Contaminant scare hits liquor market

PUBLISHED : Thursday, 25 September, 2008, 12:00am
UPDATED : Thursday, 25 September, 2008, 12:00am

Stock prices of alcohol producers tumble as internet rumours swirl about tainted spirits

Several listed spirits makers were forced to defend their brands yesterday as rumours that carcinogenic contaminants were found in their products had spread among panicky mainland consumers following the tainted-milk scandal.

Hong Kong-listed Tsingtao Beer and mainland-listed Kweichow Moutai and Yantai Changyu Pioneer Wine had to issue public statements.

Rumours began flying on the mainland that the companies made products containing sodium nitrate - a chemical that can cause cancer if consumed in excessive amounts.

One rumour circulating on Tuesday claimed that the General Administration of Quality Supervision, Inspection and Quarantine had detected sodium nitrate in samples of products of Moutai, Changyu, Tsingtao and a number of other companies that make alcoholic beverages during a nationwide inspection.

The rumours sent the stock prices of almost all listed alcohol firms tumbling on Tuesday, and many fell by the maximum daily limit of 10 per cent.

The three firms all denied the allegations on Tuesday night. The China Alcoholic Drinks Industry Association, a loose industrial grouping of major alcohol firms, said yesterday that state quality inspectors had not visited any of the companies as of Tuesday.

Shanghai-listed Moutai's stock price recovered to 126.48 yuan (HK$144.51), a gain of 5.13 per cent, at the close of yesterday's trading, and Shenzhen-listed Changyu gained 0.55 per cent to stand at 49.50 yuan.

In Hong Kong, Tsingtao Beer closed at HK$14, losing 10 cents, or 0.71 per cent.

But consumer distrust over food safety was far from resolved, especially given the lack of transparency and efficiency in China's quality inspection system, Beijing University of Posts and Telecommunications professor Liu Deliang said.

'We should ask why people prefer to trust internet rumours rather than company and government sources,' Professor Liu said.

'First of all, companies and the government do not have great credibility in the immediate aftermath of the milk scandals. Secondly, government information has been too slow to meet people's needs.'

Melamine was found in many of the country's infant formula products this month. State inspectors later found the same industrial additive in other dairy products, such as liquid milk and ice cream. The slow response to the crisis by milk firms and state inspectors resulted in a strong sense of distrust among consumers.

Professor Liu said such distrust had stoked the rumours of alcohol contamination, even though the claims did not appear in official media. 'Are all spirits makers clean? Absolutely not, just like many other sectors in the food industry,' he said. 'Until we have a transparent and effective food inspection system in place, such rumours will be picked up by consumers again and again.'

China's wine and spirits industry has long been plagued by fake and low-quality products. Even Moutai, the dominant brand, has admitted there is much more of the product on the market than it produces. A low-end Moutai line, Moutai Yingbin, failed to meet national quality standards in Shenzhen this month.

Other quality problems in meat, eggs, seasoning and even vegetables have been common on the mainland, forcing government inspectors to maintain checks year-round.
- - -
◆ GOAL OF THE EXERCISE: Print the part of the liquor contamination article from "Stock prices of alcohol" to "in excessive amounts.", copied word for word.

◆ MATERIAL PROVIDED:
- - -
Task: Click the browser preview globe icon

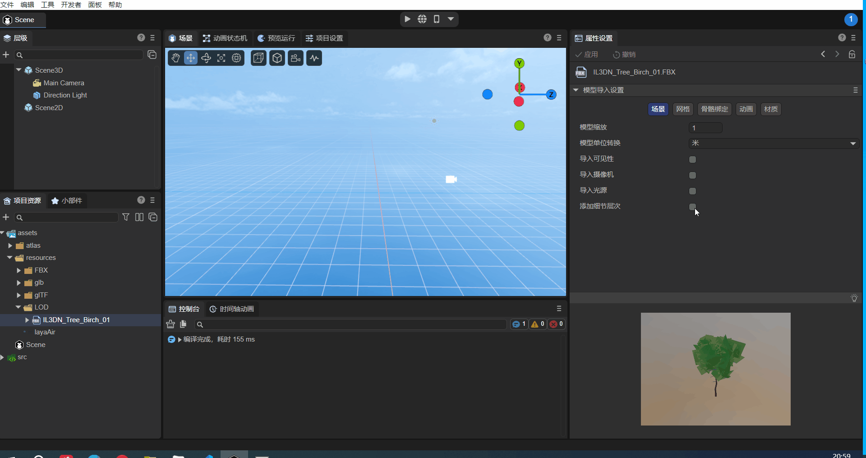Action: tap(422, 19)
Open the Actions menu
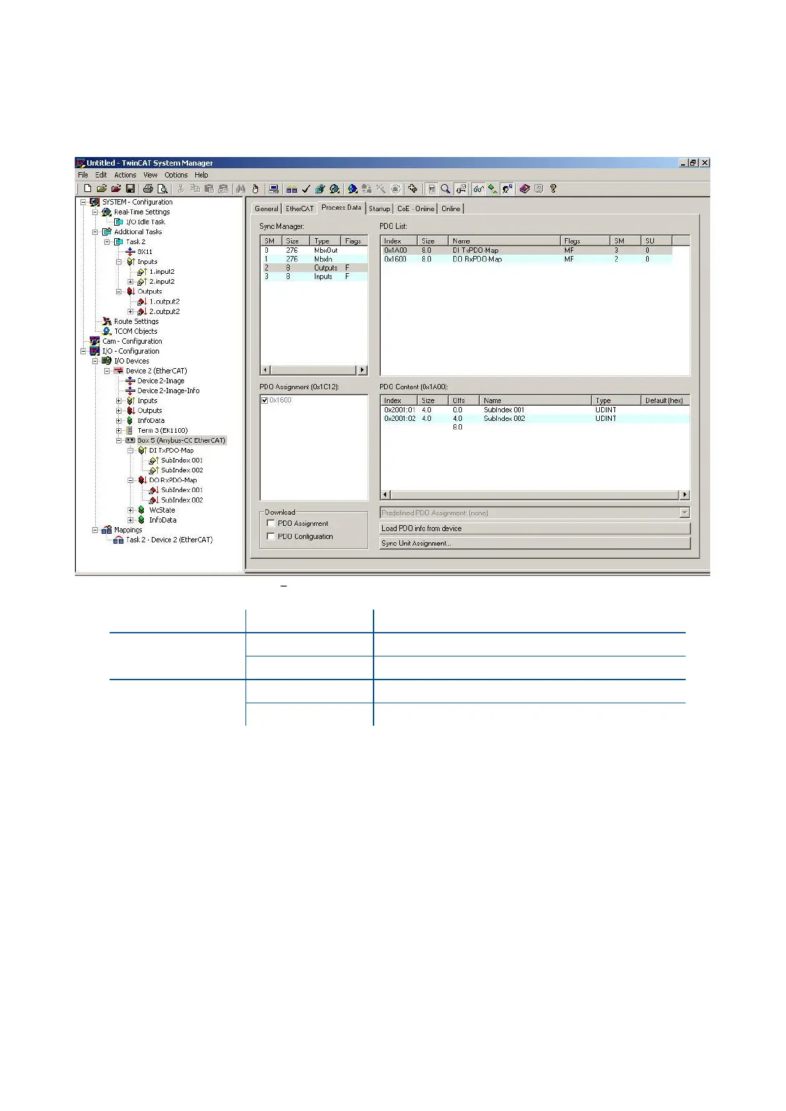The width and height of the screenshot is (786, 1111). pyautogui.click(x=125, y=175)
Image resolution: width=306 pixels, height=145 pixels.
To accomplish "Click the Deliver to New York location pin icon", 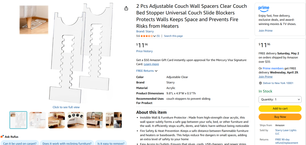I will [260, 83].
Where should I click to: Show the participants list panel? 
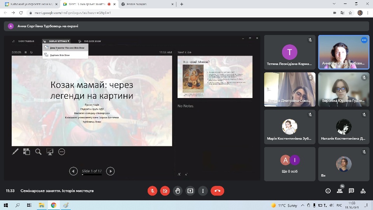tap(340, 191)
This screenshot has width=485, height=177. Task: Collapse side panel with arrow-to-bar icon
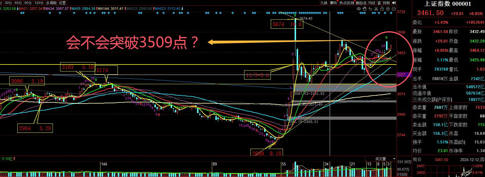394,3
- - -
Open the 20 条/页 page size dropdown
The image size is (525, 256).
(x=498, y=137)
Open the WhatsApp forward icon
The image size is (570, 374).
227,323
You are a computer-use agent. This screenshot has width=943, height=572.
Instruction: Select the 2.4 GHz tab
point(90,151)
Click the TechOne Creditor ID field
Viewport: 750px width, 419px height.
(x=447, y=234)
- - -
◆ YOUR RESPONSE:
Stock prices of alcohol producers tumble as internet rumours swirl about tainted spirits

Several listed spirits makers were forced to defend their brands yesterday as rumours that carcinogenic contaminants were found in their products had spread among panicky mainland consumers following the tainted-milk scandal.

Hong Kong-listed Tsingtao Beer and mainland-listed Kweichow Moutai and Yantai Changyu Pioneer Wine had to issue public statements.

Rumours began flying on the mainland that the companies made products containing sodium nitrate - a chemical that can cause cancer if consumed in excessive amounts.